**Work to be completed:** An exact copy is required of every line from the one with "Viewport: 1280px width, 828px height." through the end of the data below, and the pictures must stay out of it.

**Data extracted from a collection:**

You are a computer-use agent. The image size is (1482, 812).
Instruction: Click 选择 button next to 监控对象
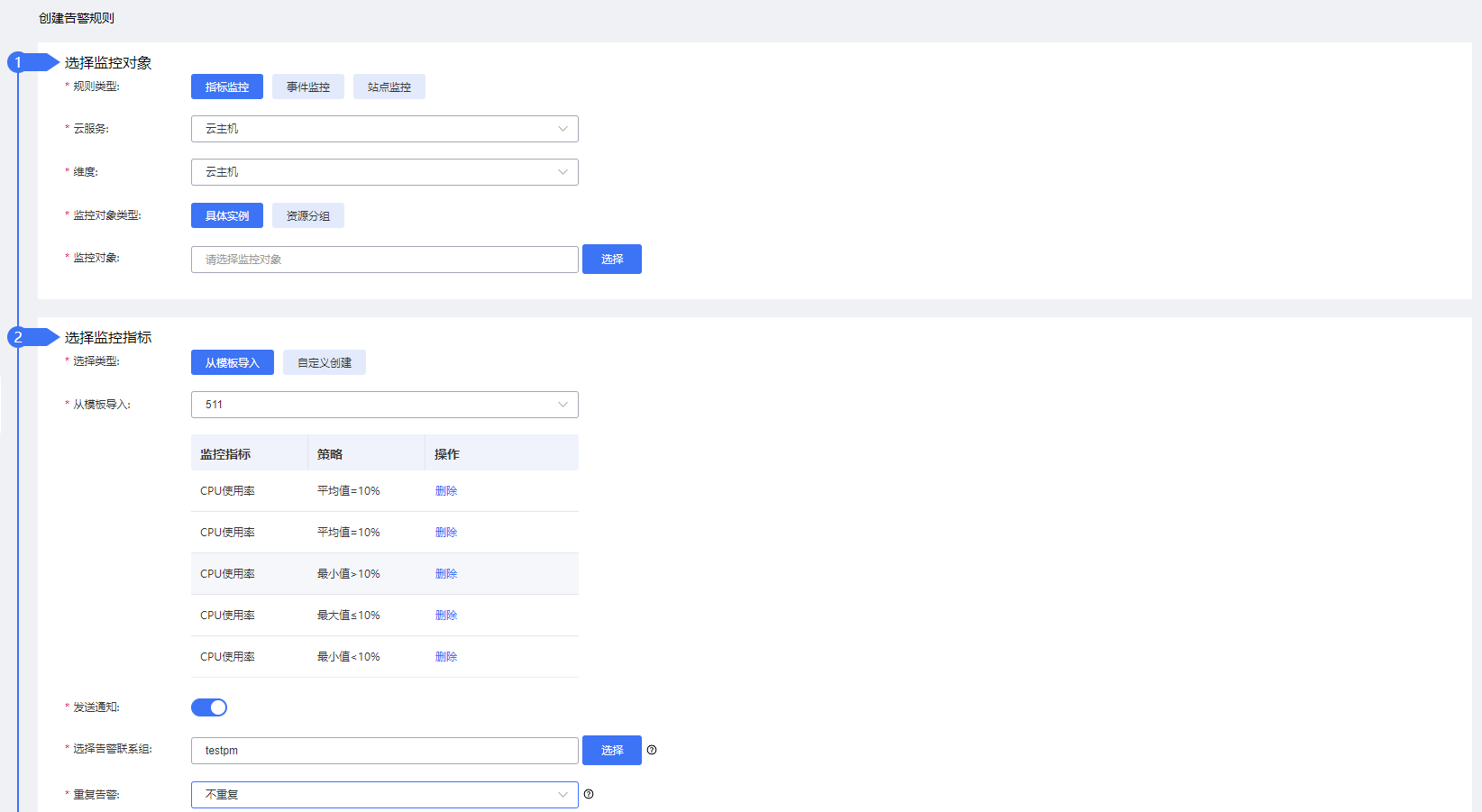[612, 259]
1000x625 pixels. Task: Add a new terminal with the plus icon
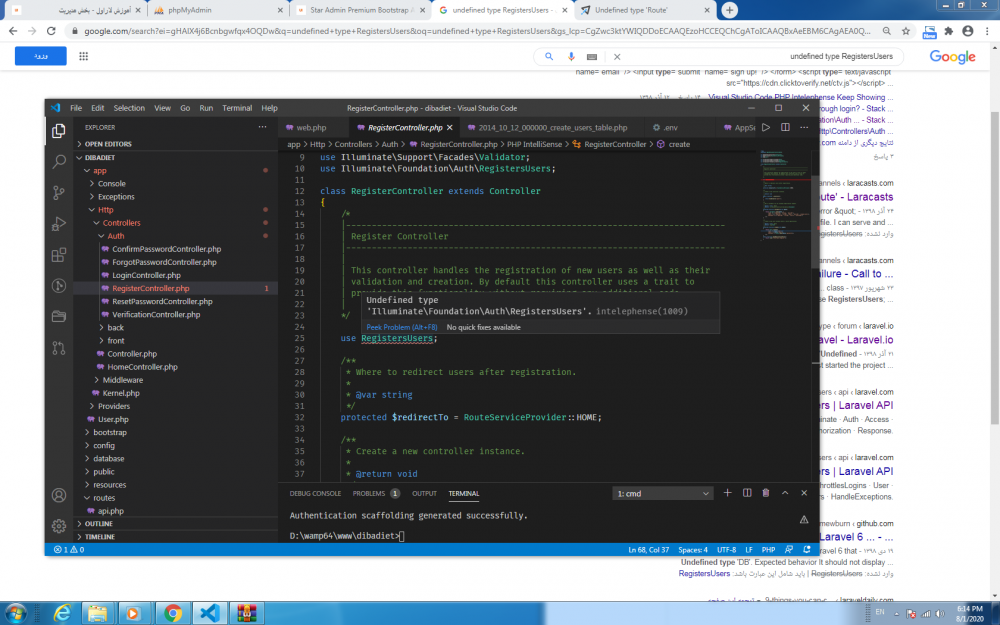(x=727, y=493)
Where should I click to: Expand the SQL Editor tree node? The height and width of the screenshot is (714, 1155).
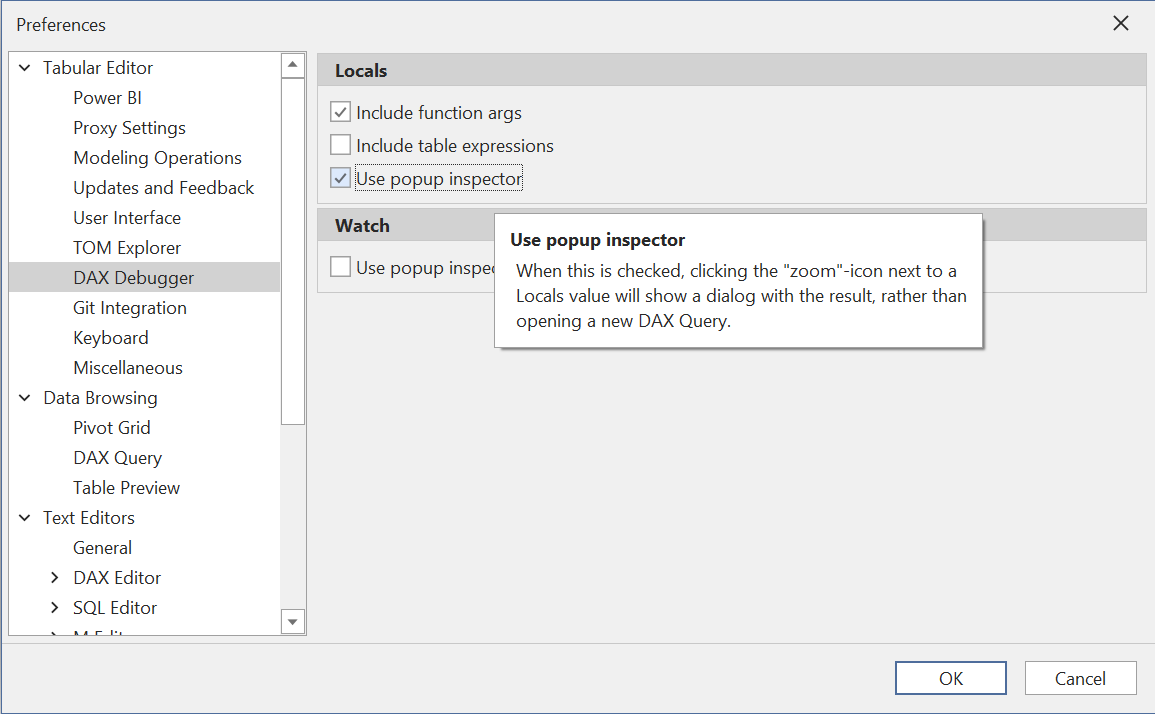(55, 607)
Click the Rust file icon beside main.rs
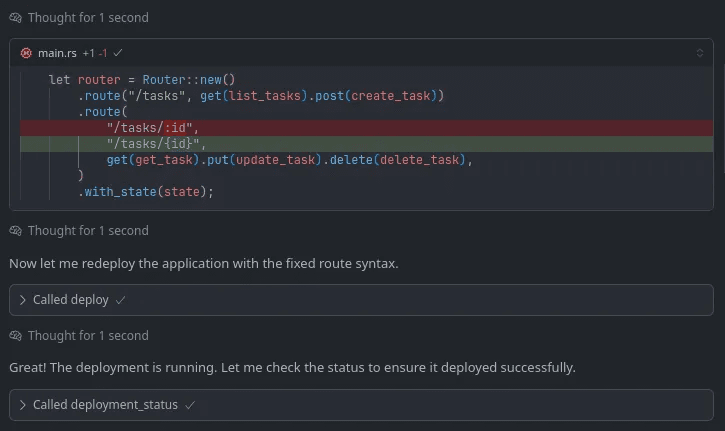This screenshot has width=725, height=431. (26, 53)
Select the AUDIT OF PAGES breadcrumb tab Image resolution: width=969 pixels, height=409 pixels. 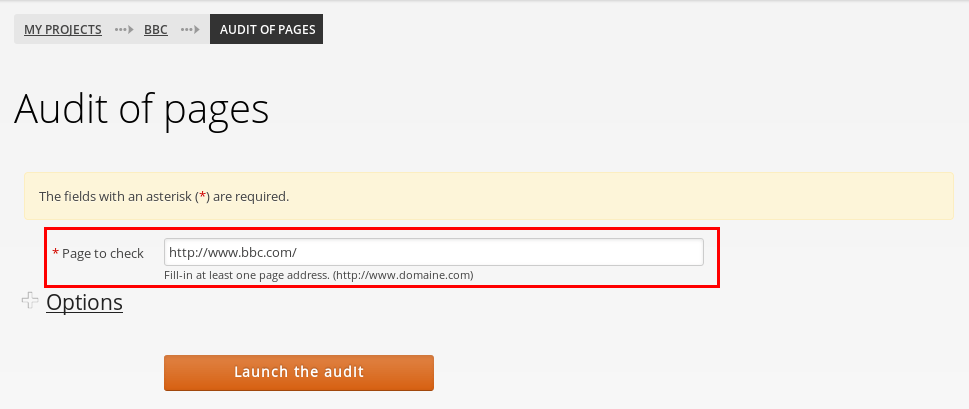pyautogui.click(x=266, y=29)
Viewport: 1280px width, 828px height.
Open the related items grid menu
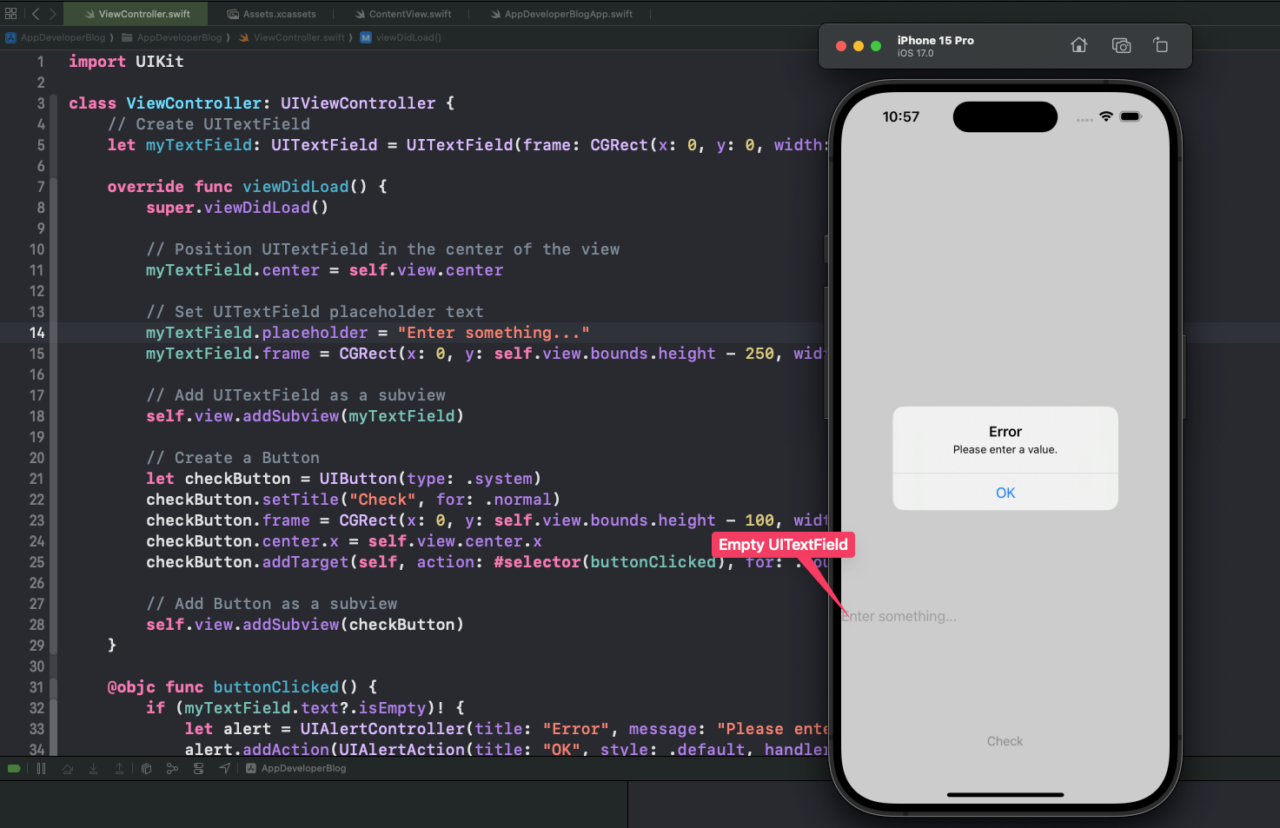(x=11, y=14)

**Written answer:**
Viewport: 1280px width, 828px height.
Open the related items grid menu
(x=11, y=14)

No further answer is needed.